Delinquency leads charge-offs so given the delinquency is low you would expect the charge-off to drop.
Some of the low charge-offs are caused by high recovery of past written-off debts (recoveries count as negative charge-offs).
Recoveries have come back to a high level.
Observation
DFS are reporting among their best credit numbers in a decade - and they are reporting it in a very sour economy. If the delinquencies really are a leading indicator these numbers will be the best in a decade shortly.
So what is happening?
I can see three broad possibilities:
(a) The numbers are not real - DFS is faking it.
(b). The numbers are real but they are DFS specific and they relate to changes in DFS policy such as a dramatic tightening of credit standards, or
(c) The numbers are real and middle American unsecured credit has improved dramatically despite the recession because consumers have retrenched and really are paying back their loans.
I will leave it to my commentators - you are a smart and well connected lot - to work out which.

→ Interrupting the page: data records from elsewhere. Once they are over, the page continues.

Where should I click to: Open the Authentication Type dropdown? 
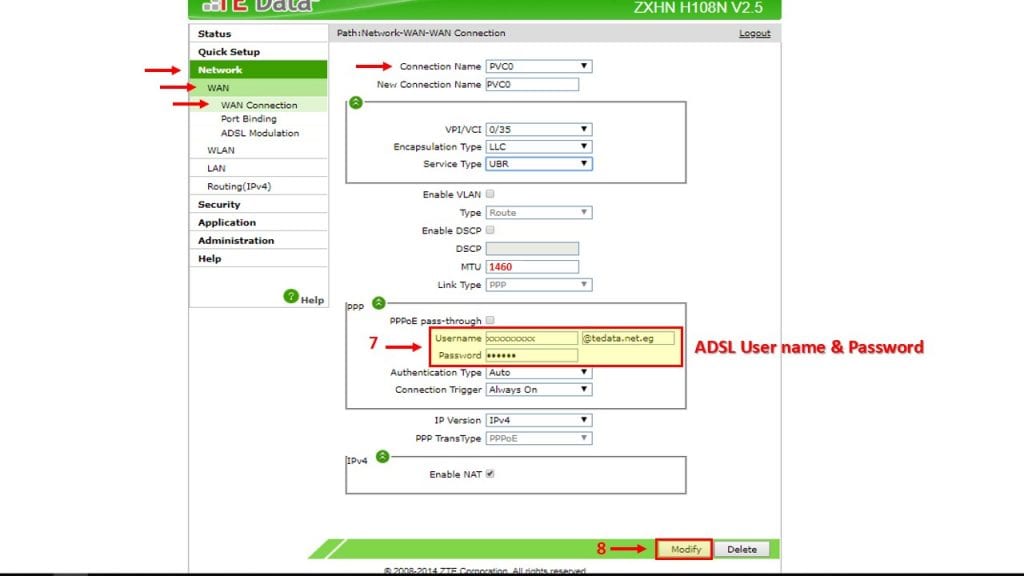(584, 372)
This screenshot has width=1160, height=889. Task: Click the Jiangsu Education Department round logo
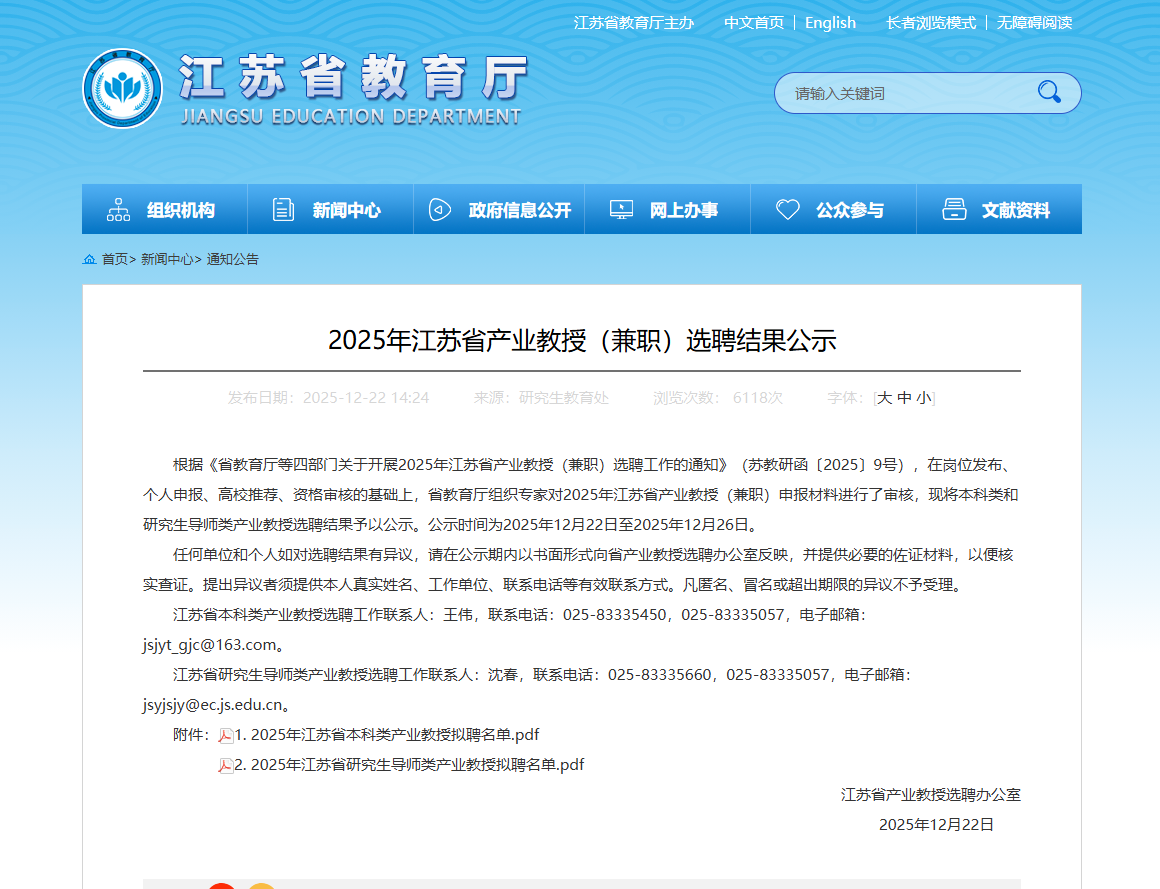coord(122,89)
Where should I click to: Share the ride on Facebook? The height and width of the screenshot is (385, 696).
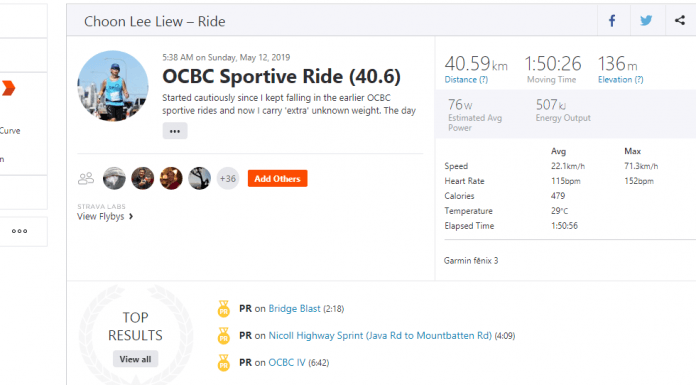tap(612, 20)
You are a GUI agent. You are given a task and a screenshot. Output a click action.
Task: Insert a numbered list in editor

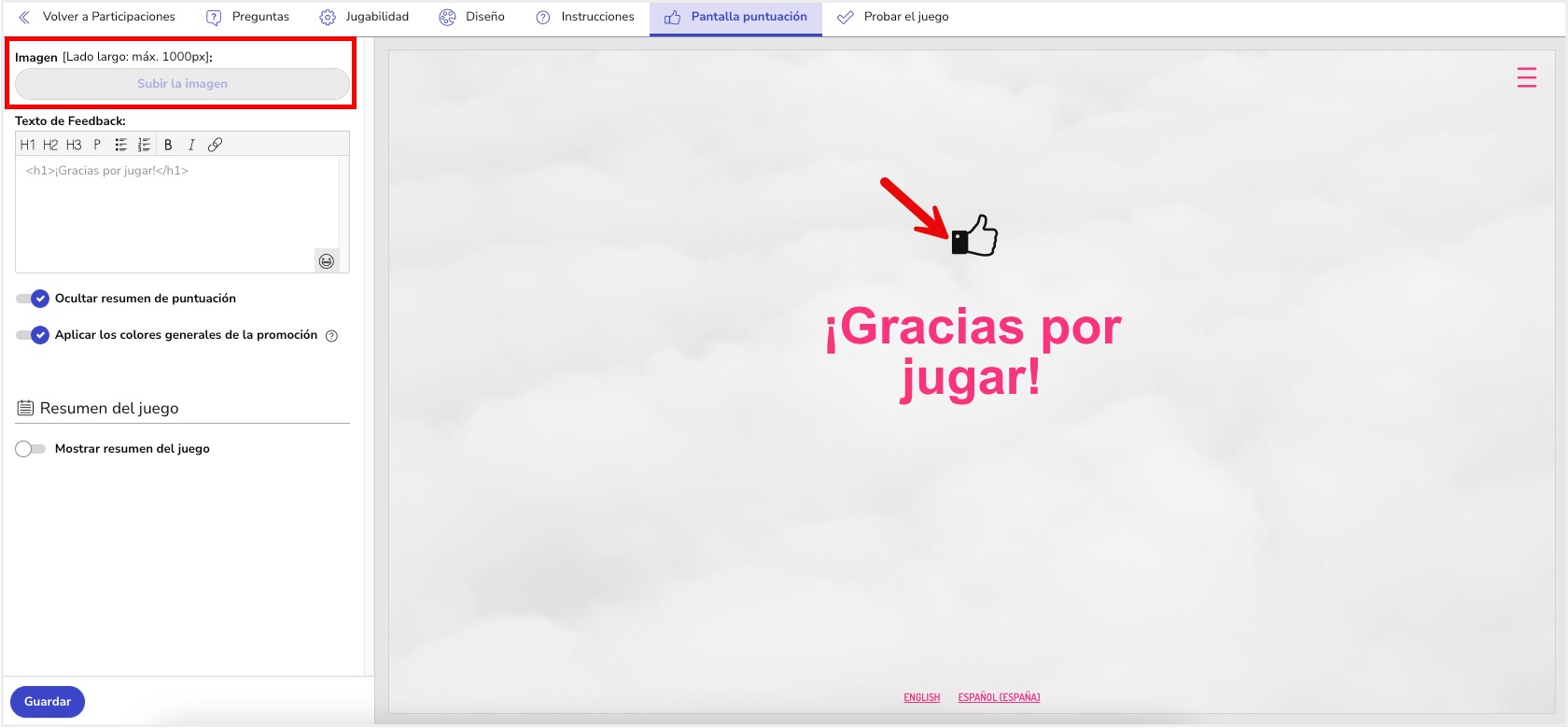pyautogui.click(x=144, y=145)
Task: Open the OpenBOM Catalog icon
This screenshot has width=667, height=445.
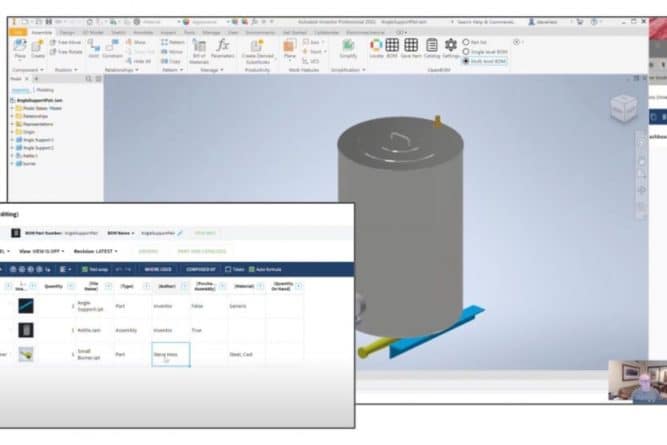Action: 431,45
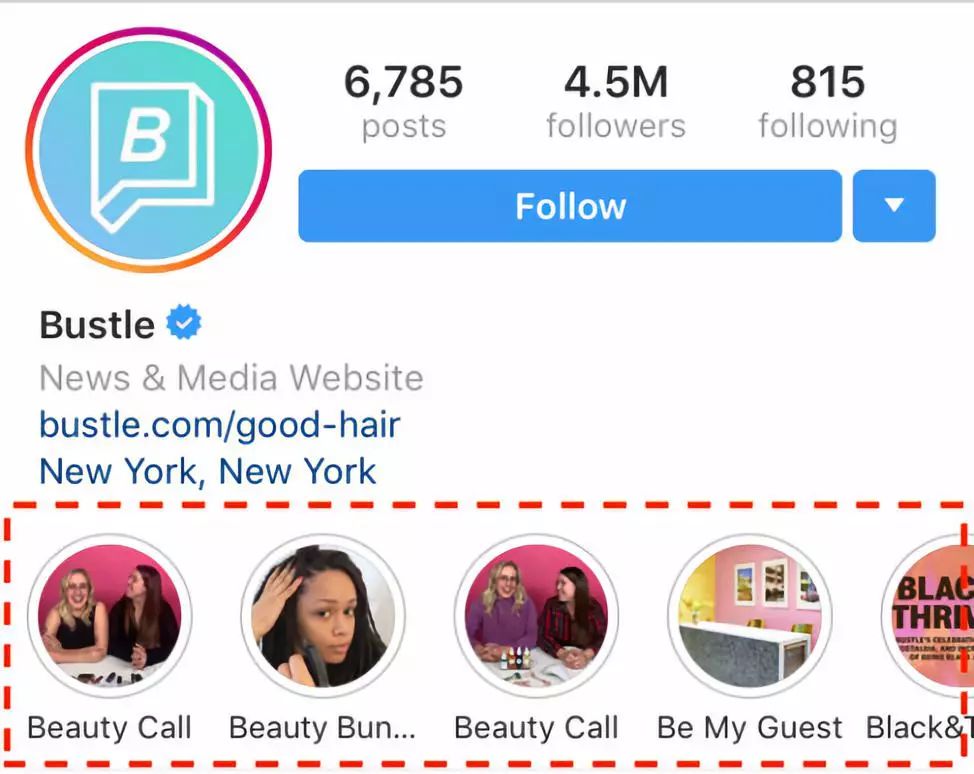The width and height of the screenshot is (974, 774).
Task: Open Bustle's profile picture story
Action: tap(148, 150)
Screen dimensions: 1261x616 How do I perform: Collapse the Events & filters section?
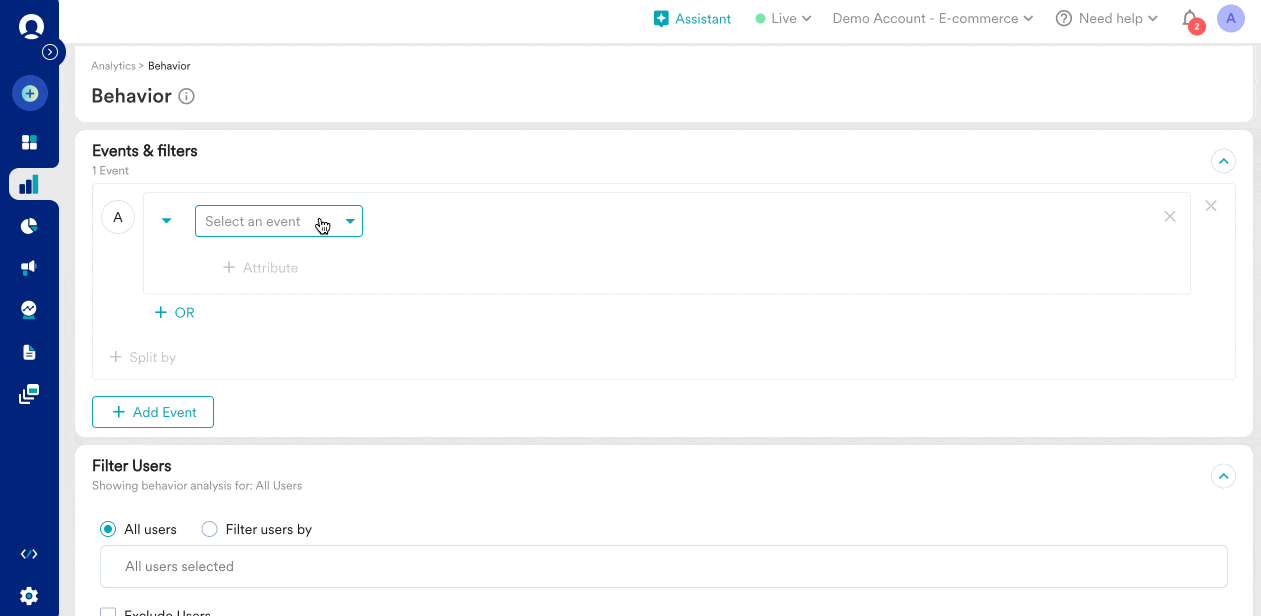(1223, 160)
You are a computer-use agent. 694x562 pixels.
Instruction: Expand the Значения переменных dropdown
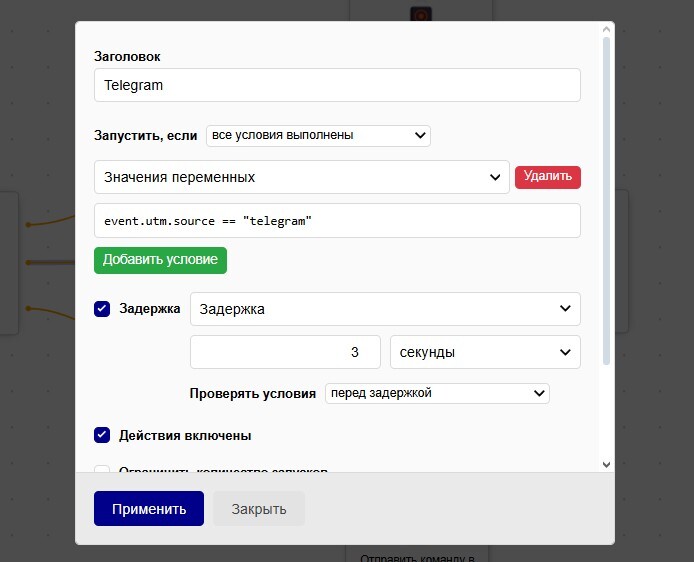click(301, 177)
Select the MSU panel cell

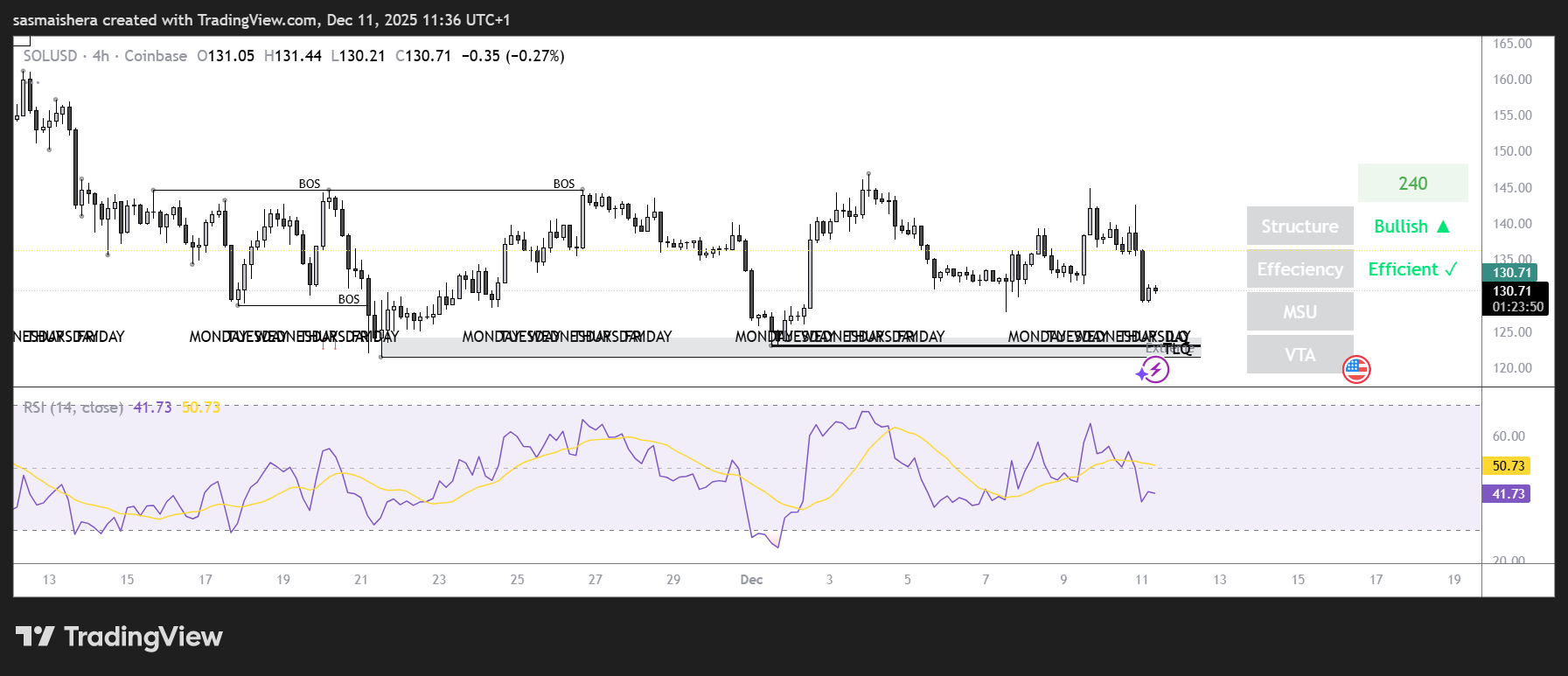click(x=1300, y=311)
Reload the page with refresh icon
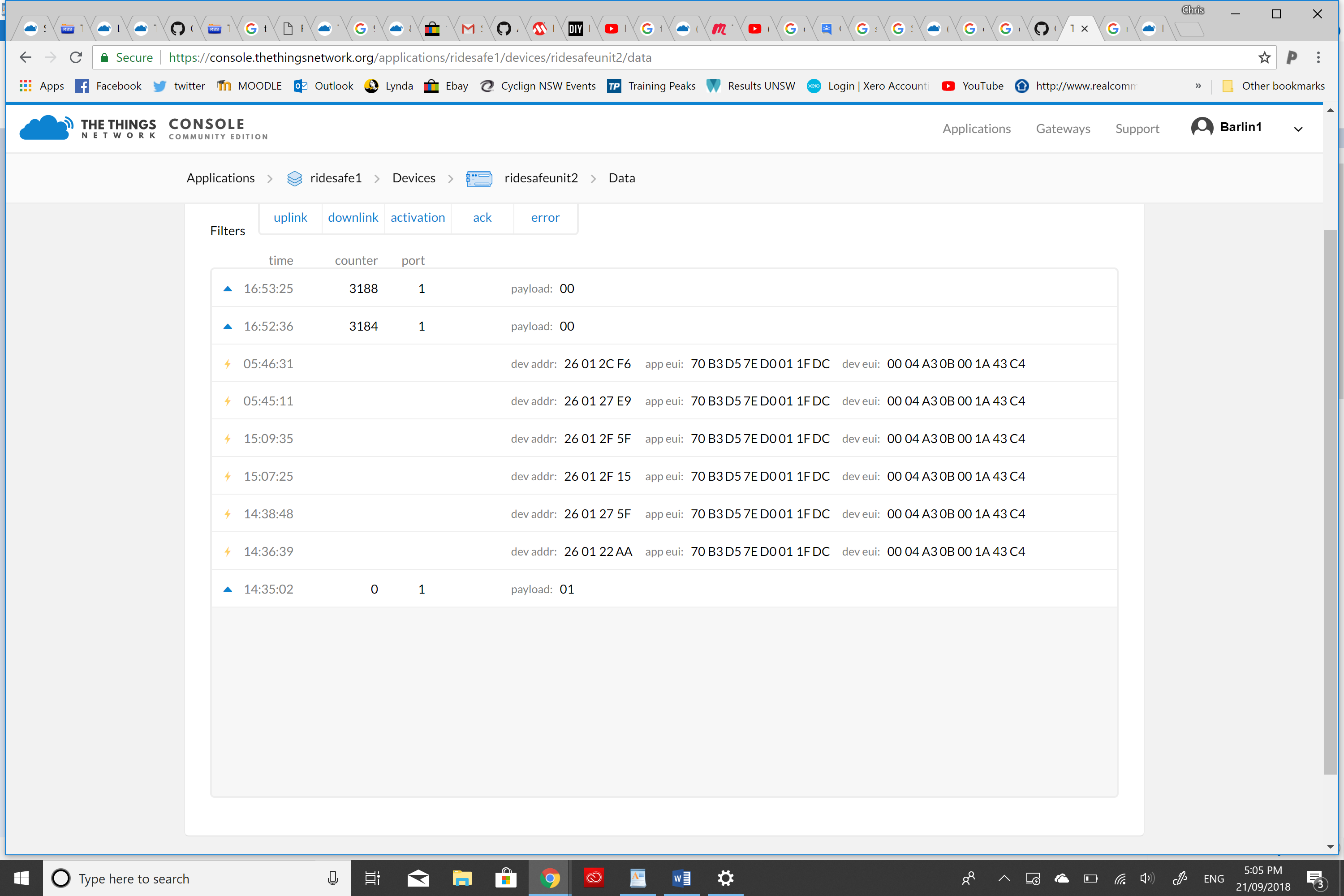The height and width of the screenshot is (896, 1344). coord(76,58)
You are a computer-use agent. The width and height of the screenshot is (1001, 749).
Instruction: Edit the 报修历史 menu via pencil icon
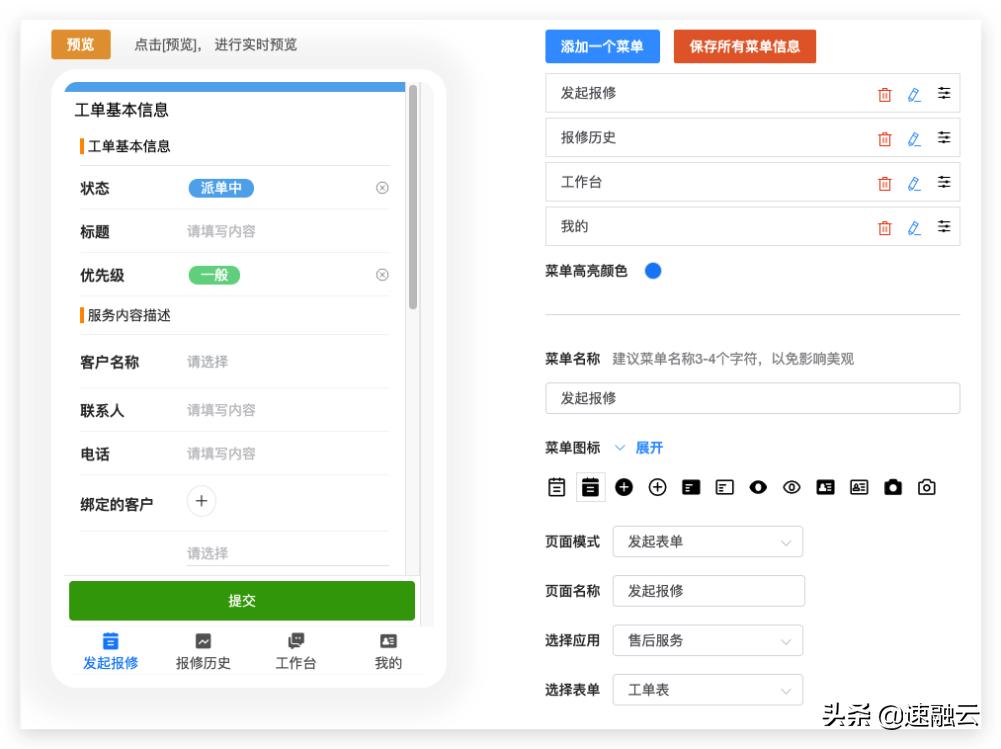[913, 138]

But if it is (a) then DFS is a strong sell, and if it is (b) DFS is a strong buy. If it is (c) then there are a wide range of financial stocks you should buy.
John
*Seriously - this advert is warranted. Portales really are one of the better specialist firms out there.
Post Script
I know I am cheating with this list of choices - there are other possibilities like
(d) It is all going to get worse ... so don't buy financials when this data is at its peak (in other words do not buy).
(e) DFS earnings are artificially inflated with recoveries and hence earnings will fall when recoveries normalize (in other words do not buy).
(f) The revenue line for all American financials is toast as per the Japanese experience. So far one of the biggest problems for American financials has been falling revenue but that is not widely commented on outside specialist bank analysts. (In other words sell.)
I left it vague because I wanted to encourage comment. I learn a lot from the comment - but I got many emails that thought I was being unfair and simplistic. So I needed to clarify.
Let me tell a story though.
When I first went to visit BofA in Charlotte (and this dates me) I wanted to ask them about credit. They told me they had 36 billion in revenue and 18 billion in costs and 2 billion in credit costs and that I should watch where the revenue and cost lines were going because they drove it.
That turned out to be wrong of course.
But it may not be wrong in the future.
Post Script 2
I think I should say this is not Discover specific. Consumer credit looks about as good (ie safe) an asset as it has ever been. (It can get worse..) It can also be spurious (extend and pretend for instance).
The best comment yet received by email suggests that I should measure the delinquency against availability of cheap rollover credit cards. Why default - or so the argument goes - when someone will give you a balance transfer and extended credit at 2 percent?